"'I am going to write up some of my notes, and may then join you,' I answered evasively. Already it wanted but an hour to the time I had promised Volinè to meet her, so long had we lingered at table.

"With ever increasing excitement, with nerves becoming strung unto their tightest tension, I passed that hour away, and then betook myself to the arbour where Volinè was to join me. There, to my great astonishment, I found one of her maids—Irolne, sister of Cyni—awaiting my coming with a message from her mistress, saying that I was to go with this maiden, who would conduct me to a distant part of the Palace grounds, where Volinè already waited. Along secluded paths, and twice for some considerable way underground, through wild and wondrous grottoes we went, until at last we came unto steps which seemed to lead into a large and lofty building, entirely underground. At the bottom of this stairway stood Volinè, with Cyni. We were in a round chamber, from which radiated in all directions large pipes or tunnels, similar to the one through which we were brought by Perodii captives to Edos. In the centre was a luxuriously-fitted car, by the side of which stood two marshals in royal uniform.
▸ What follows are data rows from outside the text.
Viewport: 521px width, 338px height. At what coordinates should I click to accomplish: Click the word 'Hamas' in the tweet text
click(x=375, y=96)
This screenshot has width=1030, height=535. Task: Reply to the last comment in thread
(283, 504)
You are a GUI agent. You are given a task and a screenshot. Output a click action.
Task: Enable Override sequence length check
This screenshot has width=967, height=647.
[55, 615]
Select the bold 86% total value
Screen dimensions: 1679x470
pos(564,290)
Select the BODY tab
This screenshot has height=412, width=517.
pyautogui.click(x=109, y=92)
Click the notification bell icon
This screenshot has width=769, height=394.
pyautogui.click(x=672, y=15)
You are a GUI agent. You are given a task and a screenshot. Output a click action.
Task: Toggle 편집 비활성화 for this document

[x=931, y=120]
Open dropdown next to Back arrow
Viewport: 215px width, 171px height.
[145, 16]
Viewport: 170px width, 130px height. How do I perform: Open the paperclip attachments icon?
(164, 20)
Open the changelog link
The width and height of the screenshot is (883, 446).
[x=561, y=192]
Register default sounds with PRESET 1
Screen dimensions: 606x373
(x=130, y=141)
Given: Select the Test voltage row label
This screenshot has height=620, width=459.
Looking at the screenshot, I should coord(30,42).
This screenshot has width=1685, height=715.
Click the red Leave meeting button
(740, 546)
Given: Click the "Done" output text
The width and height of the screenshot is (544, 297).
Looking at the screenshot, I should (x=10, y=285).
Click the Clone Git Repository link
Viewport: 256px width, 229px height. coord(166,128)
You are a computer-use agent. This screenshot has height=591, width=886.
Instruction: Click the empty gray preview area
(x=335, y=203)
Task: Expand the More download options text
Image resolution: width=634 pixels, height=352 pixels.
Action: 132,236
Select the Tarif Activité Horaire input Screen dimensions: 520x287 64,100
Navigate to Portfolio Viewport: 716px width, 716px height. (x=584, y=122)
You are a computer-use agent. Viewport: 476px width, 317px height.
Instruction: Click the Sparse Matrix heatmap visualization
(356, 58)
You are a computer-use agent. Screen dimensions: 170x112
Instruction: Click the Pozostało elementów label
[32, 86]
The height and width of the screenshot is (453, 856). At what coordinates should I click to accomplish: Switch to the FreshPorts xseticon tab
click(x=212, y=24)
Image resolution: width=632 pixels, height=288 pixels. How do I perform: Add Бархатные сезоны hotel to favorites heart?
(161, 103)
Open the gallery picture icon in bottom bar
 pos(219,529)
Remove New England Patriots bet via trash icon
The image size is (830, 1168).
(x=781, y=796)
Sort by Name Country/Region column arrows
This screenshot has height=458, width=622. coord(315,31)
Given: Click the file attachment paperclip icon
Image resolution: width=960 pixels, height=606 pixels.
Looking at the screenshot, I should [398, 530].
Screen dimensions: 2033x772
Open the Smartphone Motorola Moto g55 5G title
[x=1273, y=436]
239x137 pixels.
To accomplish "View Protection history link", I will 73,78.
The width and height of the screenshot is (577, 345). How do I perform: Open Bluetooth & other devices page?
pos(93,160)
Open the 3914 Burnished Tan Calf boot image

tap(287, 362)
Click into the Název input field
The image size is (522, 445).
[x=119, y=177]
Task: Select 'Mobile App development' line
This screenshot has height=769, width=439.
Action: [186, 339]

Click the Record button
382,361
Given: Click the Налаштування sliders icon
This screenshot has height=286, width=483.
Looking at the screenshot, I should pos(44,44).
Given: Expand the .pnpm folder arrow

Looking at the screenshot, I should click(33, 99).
"Smiling sweetly to me, Volinè stepped forward and said to these attendants:

"'We would visit Echri's Temple on the hill Verosi. Place us thither with speed,' and, beckoning to me, she entered the brilliantly-lighted car, and I followed her and sat down by her side. Then the car was turned round perhaps a quarter of a circle, and began to move forward into one of the pipes, and in an instant we were gliding onwards with ever-increasing speed. My arm stole round Volinè's waist as we travelled on, and, kissing her, I said:

"'You see, dear one, I am still as anxious to go through this ordeal of fire as I was when I left you last night.'

"'I knew thou wouldst not fail, dear Harry; but already my heart falters within me. Even now there is time for thee to repent thy words.'

"'And lose you? Never, darling! I see happiness before me, happiness with you; and though the path that leads thereto is rough and terrible, the reward will all the sweeter be.'

"We had no time for much further converse, as in a few minutes of time we slowed, and at last came to a stop in another building, similar in all respects to the one we had left.

"Instantly four venerable, white-haired Priests approached, and with some invocation which I did not understand, assisted us to alight, and, in a tone of great respect, asked us to follow them. We walked up a sloping path in silence, and then found ourselves in a beautiful grove of trees, from which, perhaps a quarter of a mile distant, towered the three mighty domes of burnished metal we had seen from the air, when approaching Edos in the Sirius.

"Escorted by our priestly guides, we wended our way between the trees, until we reached the lofty arched entrance to the Temple. Passing under this we came into a kind of courtyard, after crossing which we went through another and a smaller way, and here Holy Echri stood waiting to receive us. He was dressed much more imposingly, in a crimson robe, with a long rod of what looked like fine gold in his left hand, and a scroll of parchments, bound and suspended by a curiously-wrought chain of the same metal, in his right.